We were chatting about teeth and if I smoke, just having this good little time going over my medical history. I tried so hard to be honest but I lied anyways. I told him I saw a dentist last in 2019 when I absolutely know the last time was in 2011. And I told him I flossed for a year straight in 2015 and then stopped and that didn’t even happen at all.

He reminded me a lot of one of the guys from Queer Eye. Bobby, I think, the paler one who makes your house way nicer, buys you all new furniture, my dentist looked just like that!!! Even dressed like him (dentists here don’t seem to have a required uniform in this place, they just wear what the hell ever).

It wasn’t a great time, really, by the way. I’m being a little sarcastic. I felt like I was making cool light talk and just being myself, but I thought about jobs I had where I took people’s orders, and they’d act in this cool way that made me feel so embarrassed for them. And that’s how I felt about myself just now.

I for some reason brought up dreams. I asked him if dentists had any more insight on dreams about your teeth falling out, like what they were about.

He asked me what? And I explained to him that I feel like I had heard about people always talking about dreams where their teeth fall out, painlessly, but it’s a disturbing enough visual with or without that. And every time somebody tells me about one of these dreams they always put all of their fingers up to their mouths and twinkle them around. And I told him how I’ve heard that it means you’re a bit stressed in life if you’re having those kinds of dreams.

He didn’t know what I was talking about which miffed me a bit. You, of all people, doc, are telling me that you don’t know what I’m talking about? Yeah, I asked him that, too, and he just shrugged his shoulders and was like, don’t know what to tell you. I asked him what he thought about dreams in general, like if they relate to teeth, and he said something about how not all thoughts are diamonds. He was messing with me a bit and it made me a little embarrassed. He was younger than me, too. Which was NOT good feeling.

He smacked his legs with both hands and got out of his chair and told me to walk to the lady at the desk and say that I’d like to schedule a follow-up thing. He patted me on the back as we both exited the room, which was strange, but I also kind of expected it. Two people leaving a room at the same time and then going separate directions is the most common time for a single back-pat to occur.

I talked to the lady at the desk.

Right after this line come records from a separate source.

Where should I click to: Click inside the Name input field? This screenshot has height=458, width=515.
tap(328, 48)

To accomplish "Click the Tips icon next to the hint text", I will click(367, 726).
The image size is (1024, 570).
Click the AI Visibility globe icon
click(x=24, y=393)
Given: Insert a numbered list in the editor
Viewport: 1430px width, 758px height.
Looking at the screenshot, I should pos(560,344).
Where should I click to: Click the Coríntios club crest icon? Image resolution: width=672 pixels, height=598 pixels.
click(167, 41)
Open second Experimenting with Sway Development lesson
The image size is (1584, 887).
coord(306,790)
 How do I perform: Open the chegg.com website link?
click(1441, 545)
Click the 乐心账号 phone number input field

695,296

She asked about insurance. I deflected and said I’m too stupid to have insurance which was being funny but as time goes on it seems like it might actually be true. She didn’t laugh either way. We made an appointment for two days from now. We could have done it that day like right then but it sounded like they were trying to parlay two appointments into one which made me feel overwhelmed. I’d rather be in pain than have to parlay appointments.

I went outside and immediately started walking down the sidewalk, didn’t even wait a second. I opened my phone and started surfing the web. I was looking at peoples Instagram stories. Seconds later an ad popped up for the same dentist’s office. There was a picture of ME, crazy enough, talking with the lady at the desk from ten minutes earlier. I didn’t even see a camera in there. It felt insane to see this, if nothing else just because of how fast they were at ad output. But I was also happy to get a pic to show that I was supportive of the diversity of this particular branch. I was pleased with my experience, mostly.